Your next step would be to use the Law of Contrapositives to change p -> q and r -> s into ~q -> ~p and ~s -> ~r.
Since you know ~q ^ ~s already, you're a short step away from your goal.
Nicely done so far!
Anyone good with proposition logics? that can help out?
im stuck on one question and can't figure out the next step.
The question states : Use the rules of inference to prove the following.
(p -> q) ^ (r -> s) ^ [t -> ~(q V s) ^ t => (~p ^ ~r)
note : the " ~ " sign means NOT,
the " ^ " sign means AND,
the " -> " sign means implies/conditional
the " V " sign means OR
the " => " sign means resultant or conclusion is.
I've set up my working up to look like this.
P -> q H1(Hypothesis 1)
r -> s H2(Hypothesis 2)
t -> ~(q V s) H3(Hypothesis 3)
t H4(Hypothesis 4)
~p ^ ~r C (Conclusion)
Step one. I got H4 with H3 and AND both of them >> H4 ^ H3 which gives:
t ^ [t -> ~(q V s)] and since t ^ t cancels out with the modus ponens rules it leaves us with ~(q V s).
So now that H4 and H3 is gone we have H1 and H2 left. This is where i got stuck.
I decided to use de morgan's law to simplify which gave me >> ~(q V s) => ~q ^ ~s and we can call this theory one (1).
So far i've only got up to this part and now i'm stuck could you help me figured out what i need to do next?
Working : t ^ [t -> ~(q V s)] <=> ~(q V s) H4 ^ H3
<=> ~q ^ ~s (1).
Next step = ? please help
Damn... i suck bad...
is (~p -> ~q) ^ (~q ^ ~s) possible? using the Hypothecial Syllogism concept. i know it works for if both of them are conditional but just wondering if this method works?
if it does would it look something like ~p->~s or ~p^~s ._.
if ~p->~s works out then... it would be alot easier because then i would just use Hypothetical syllgism law again for ~p->~s ^ ~s->~r which gives me ~p->~r but... then again it doesnt work out... sorry im really bad with this topic. a little more help please?
Ok i think i got it but could someone check the answer for me? if i'm wrong let me know where i got wrong.
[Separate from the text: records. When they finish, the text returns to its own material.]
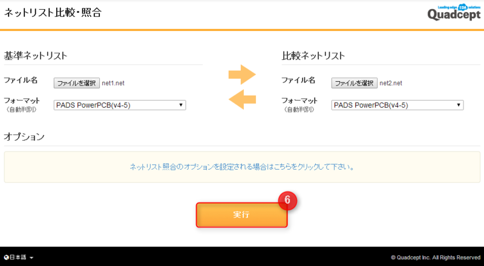This screenshot has width=484, height=266.
Task: Open the 基準ネットリスト format dropdown
Action: 120,105
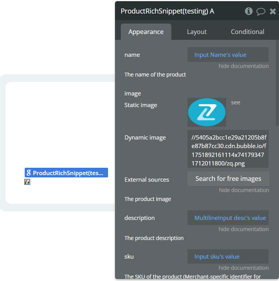Hide documentation for the description field
The width and height of the screenshot is (279, 281).
(243, 229)
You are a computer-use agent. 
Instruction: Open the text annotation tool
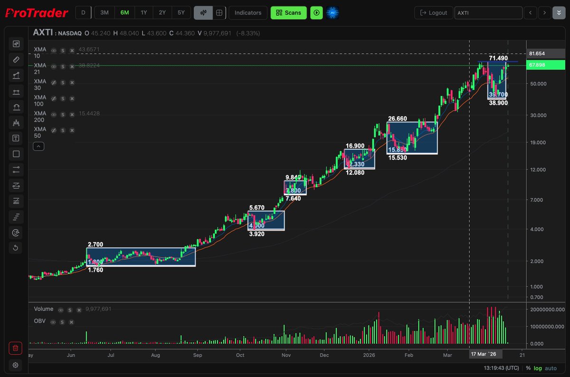tap(16, 138)
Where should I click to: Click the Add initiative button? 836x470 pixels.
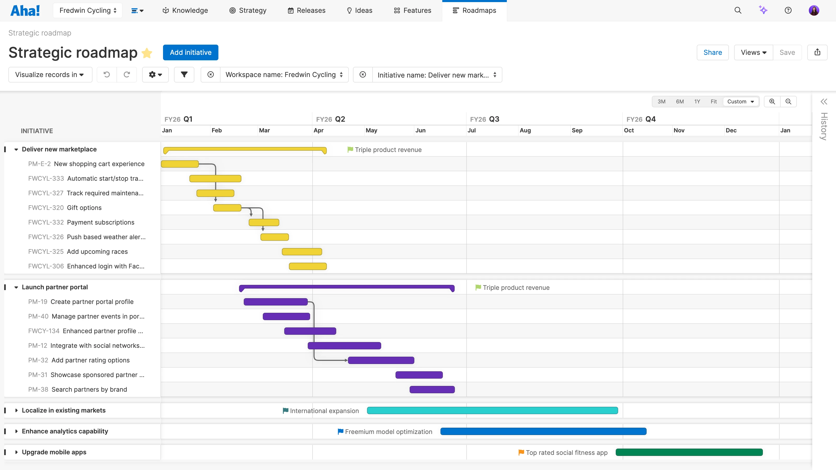[191, 52]
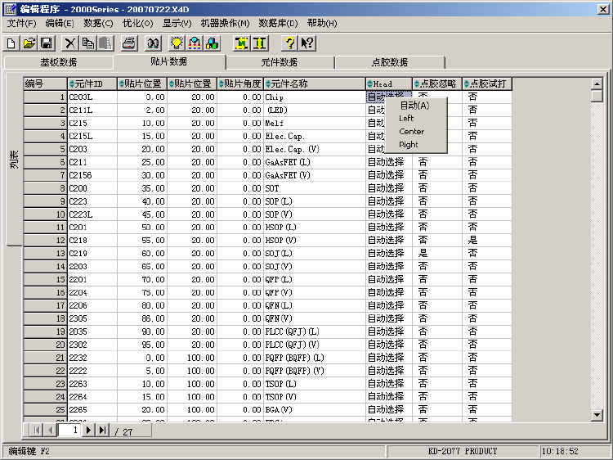
Task: Click the vertical scrollbar down arrow
Action: 597,415
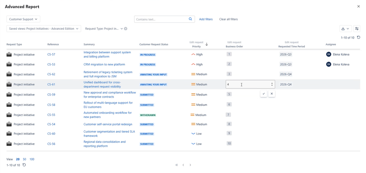Click the Contains text search field

(x=161, y=19)
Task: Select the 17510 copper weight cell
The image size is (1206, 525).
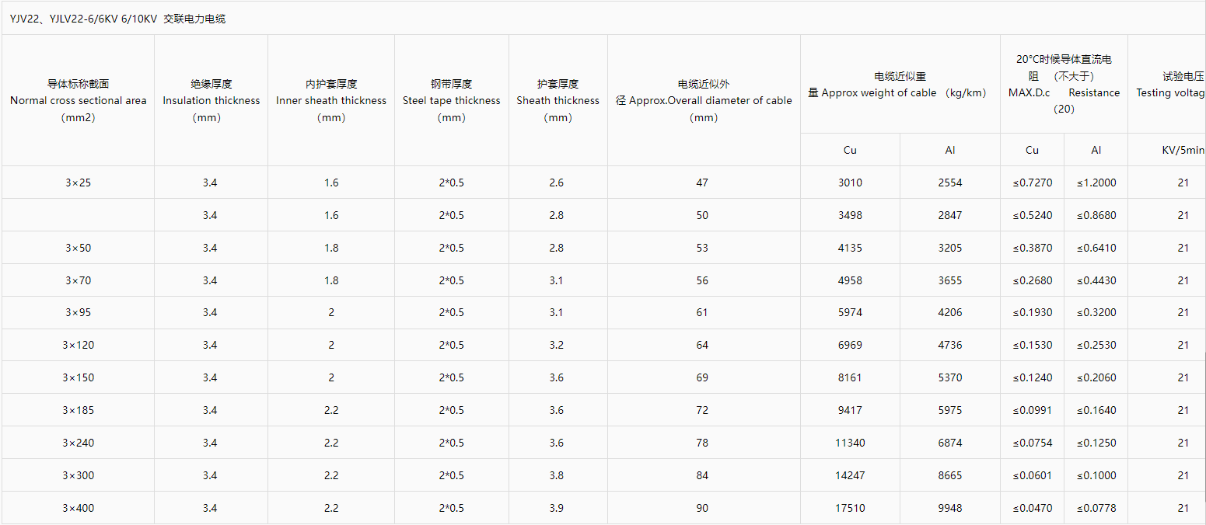Action: [850, 508]
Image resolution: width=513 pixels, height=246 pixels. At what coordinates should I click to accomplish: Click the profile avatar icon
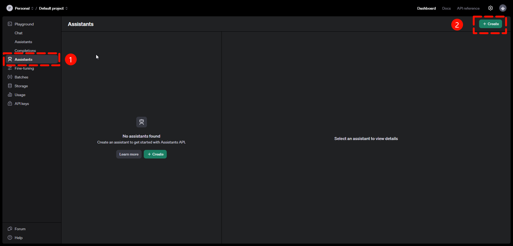tap(503, 8)
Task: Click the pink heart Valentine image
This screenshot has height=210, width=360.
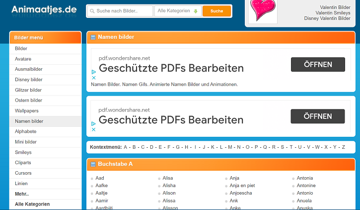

t ^ [t -> ~(q V s)] <=> ~(q V s) ... H4 ^ H3 Modus ponens
<=> ~q ^ ~s (1) ... de morgan's law
p -> q => ~q -> ~p (2) ... Contrapositive
r -> s => ~s -> ~r (3) ... Contrapositive
(~q -> ~p) ^ (~q ^ ~s) .... (2) ^ (1)
=> ~p ^ ~s ... Disjunuctive Syllogism
=> ~s ^ ~p (4) ... Commutativity
(~s -> ~r) ^ (~s ^ ~p) (3) ^ (4)
=> ~r ^ ~p ... Disjunctive Syllogism
=> ~p ^ ~r ... Commutativity <--- Conclusion